→ **Activity**
Only the lines from the first line of the records through the line containing "Given: Click the red X delete icon" belong in the answer. Copy them exactly.

---- Data for this exercise

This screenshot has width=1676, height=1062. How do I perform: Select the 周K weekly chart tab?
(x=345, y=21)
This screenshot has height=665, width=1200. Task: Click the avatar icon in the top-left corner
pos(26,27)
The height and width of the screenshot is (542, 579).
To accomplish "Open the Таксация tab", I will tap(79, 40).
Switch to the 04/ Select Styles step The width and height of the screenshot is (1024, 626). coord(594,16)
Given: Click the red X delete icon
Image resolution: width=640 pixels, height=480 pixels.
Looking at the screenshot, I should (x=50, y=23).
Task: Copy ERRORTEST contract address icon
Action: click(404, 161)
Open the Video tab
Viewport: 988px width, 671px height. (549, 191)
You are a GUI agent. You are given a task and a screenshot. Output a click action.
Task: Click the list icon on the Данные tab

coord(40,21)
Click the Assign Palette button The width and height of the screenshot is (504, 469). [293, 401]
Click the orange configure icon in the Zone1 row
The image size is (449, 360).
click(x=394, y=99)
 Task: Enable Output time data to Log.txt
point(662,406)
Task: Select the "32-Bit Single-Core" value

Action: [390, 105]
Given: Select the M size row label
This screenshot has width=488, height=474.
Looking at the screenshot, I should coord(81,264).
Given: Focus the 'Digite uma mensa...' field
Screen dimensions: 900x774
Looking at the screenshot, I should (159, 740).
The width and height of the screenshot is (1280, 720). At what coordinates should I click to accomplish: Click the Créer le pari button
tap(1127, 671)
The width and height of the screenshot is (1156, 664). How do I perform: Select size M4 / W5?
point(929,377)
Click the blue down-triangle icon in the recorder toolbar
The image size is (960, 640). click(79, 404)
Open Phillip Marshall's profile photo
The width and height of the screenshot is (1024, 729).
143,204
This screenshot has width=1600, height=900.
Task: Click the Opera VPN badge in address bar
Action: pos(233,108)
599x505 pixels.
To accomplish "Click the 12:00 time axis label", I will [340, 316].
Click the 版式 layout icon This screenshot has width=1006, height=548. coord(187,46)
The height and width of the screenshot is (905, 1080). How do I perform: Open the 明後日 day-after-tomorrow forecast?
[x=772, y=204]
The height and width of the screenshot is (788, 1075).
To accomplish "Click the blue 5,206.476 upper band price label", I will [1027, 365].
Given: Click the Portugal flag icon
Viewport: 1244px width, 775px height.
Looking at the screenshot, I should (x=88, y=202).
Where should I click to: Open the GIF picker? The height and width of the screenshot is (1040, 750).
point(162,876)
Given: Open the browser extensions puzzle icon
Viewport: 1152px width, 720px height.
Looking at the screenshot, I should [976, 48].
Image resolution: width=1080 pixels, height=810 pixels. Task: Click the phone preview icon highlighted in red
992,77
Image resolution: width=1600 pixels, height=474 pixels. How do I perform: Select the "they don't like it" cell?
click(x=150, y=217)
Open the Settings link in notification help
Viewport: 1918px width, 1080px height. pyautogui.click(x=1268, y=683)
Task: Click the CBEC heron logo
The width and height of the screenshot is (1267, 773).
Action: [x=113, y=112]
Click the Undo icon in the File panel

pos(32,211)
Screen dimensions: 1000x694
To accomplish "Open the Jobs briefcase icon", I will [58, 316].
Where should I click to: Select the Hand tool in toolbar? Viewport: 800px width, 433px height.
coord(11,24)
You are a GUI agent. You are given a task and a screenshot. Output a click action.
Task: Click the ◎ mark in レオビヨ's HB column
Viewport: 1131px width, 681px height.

--------

→ **Completed task**
This screenshot has width=1676, height=1062. How do I perform: Select the 周K weekly chart tab?
(x=345, y=21)
This screenshot has height=665, width=1200. Task: Click the avatar icon in the top-left corner
pos(26,27)
The height and width of the screenshot is (542, 579).
To accomplish "Open the Таксация tab", I will tap(79, 40).
Switch to the 04/ Select Styles step The width and height of the screenshot is (1024, 626). coord(594,16)
Given: Click the red X delete icon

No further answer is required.